Browse our knowledge base articles to quickly solve your issue.

Configuring the Advanced Security Module: Segmenting Users by function

In this example you will be looking at how to change the Permissions of a User for Organisation Records. For this, you will need to have two rulesets, one for Managers and one for Users.

The rules will be as follows:

  • Users will be able to only Read & Modify Items that they own.
  • Managers will be able to Read, Modify & Delete all items.

You will need to ensure that you have created the appropriate User Groups. Again, they do not necessarily need additional Capabilities but can be used only for segmentation purposes.


Once you have done this you will need to set up the Permissions for these Groups (Start > Configuration > Users & Security > Permissions).

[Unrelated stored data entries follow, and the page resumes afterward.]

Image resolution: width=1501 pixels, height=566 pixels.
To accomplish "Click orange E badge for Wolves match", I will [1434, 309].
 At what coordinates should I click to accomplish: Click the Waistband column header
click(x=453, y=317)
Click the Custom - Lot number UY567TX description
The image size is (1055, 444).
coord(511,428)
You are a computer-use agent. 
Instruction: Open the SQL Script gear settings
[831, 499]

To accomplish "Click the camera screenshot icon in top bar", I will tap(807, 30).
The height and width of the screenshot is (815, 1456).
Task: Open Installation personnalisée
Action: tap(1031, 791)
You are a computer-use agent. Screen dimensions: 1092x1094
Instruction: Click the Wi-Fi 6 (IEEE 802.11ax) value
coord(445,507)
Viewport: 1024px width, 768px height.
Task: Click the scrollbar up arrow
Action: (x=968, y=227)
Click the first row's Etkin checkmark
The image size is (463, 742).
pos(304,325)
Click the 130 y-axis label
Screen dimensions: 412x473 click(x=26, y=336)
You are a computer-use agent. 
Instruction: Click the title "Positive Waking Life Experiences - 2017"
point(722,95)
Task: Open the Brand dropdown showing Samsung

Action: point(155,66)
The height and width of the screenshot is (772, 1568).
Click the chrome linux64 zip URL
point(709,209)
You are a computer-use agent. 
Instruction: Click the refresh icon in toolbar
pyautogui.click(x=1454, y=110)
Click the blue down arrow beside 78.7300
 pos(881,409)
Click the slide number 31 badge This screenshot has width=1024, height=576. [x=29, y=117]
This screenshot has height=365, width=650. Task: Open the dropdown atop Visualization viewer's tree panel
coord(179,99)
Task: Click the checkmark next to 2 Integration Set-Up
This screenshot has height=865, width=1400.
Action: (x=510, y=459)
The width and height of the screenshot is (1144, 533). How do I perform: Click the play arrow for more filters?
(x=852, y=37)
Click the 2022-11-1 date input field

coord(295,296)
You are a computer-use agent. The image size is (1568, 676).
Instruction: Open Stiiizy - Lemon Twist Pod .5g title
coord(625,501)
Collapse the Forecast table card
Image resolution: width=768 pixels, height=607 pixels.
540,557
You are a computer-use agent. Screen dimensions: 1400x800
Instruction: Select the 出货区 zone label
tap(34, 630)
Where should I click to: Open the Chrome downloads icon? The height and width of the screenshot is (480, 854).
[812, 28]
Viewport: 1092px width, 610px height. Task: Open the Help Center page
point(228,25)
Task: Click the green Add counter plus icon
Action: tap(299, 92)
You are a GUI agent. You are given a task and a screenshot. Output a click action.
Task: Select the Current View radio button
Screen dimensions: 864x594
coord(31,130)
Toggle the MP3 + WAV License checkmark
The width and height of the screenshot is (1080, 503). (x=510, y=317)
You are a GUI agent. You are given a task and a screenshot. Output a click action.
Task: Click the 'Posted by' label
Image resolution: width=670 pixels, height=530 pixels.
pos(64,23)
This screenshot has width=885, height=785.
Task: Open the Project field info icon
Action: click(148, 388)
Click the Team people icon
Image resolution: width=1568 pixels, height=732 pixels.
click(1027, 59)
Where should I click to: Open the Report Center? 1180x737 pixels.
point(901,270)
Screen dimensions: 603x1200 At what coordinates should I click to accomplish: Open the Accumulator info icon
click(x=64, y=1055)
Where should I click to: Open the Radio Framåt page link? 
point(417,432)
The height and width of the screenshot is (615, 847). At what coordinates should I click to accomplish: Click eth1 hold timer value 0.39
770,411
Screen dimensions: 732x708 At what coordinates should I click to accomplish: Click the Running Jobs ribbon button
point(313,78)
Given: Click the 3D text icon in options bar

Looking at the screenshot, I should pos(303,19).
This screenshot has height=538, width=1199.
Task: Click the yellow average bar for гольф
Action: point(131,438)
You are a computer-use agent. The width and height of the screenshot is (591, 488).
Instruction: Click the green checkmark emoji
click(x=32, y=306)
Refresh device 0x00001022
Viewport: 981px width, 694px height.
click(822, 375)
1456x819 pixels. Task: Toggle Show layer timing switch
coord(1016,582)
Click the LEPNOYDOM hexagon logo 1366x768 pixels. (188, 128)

The first thing you will need to do is create a new Ruleset and to do this you will need to select Manage Rulesets:


And then select New Ruleset:


You will only need to create a single Ruleset to create this capability:


You can now save and close these Rulesets and now add a sharing Policy, by selecting Add Sharing Policy:


From this view you will need to fill out the Form and apply your new Ruleset. As you are using Organisation Records, in this example you will need to create a New Sharing Policy that will look like below:


This means that any Organisation created by anyone will have the the sharing permissions of Users and Managers and depending on their User Group they will have different Permissions.

Now that you have created the Ruleset and Sharing Policy you will need to update the Sharing Permissions which can be done through a Bulk Action on the Organisation Landing Page:


Once you select Recalculate permissions it will ask you if you are sure you want to recalculate permissions for all records that are displayed on that landing page. Like any Bulk Action you will be given the option to undo it within 30 days if you need to revert back.

The Bulk Action will run in the background and may take a few minutes to run depending on the number of records that are being recalculated.

NOTE: If you have any Rulesets or Sharing Policies that affect the Everyone Group, these rules will overwrite new capabilities such as this as Permissions work on a cumulative basis, meaning that as they are a member of Everyone they get the permissions of the Everyone group.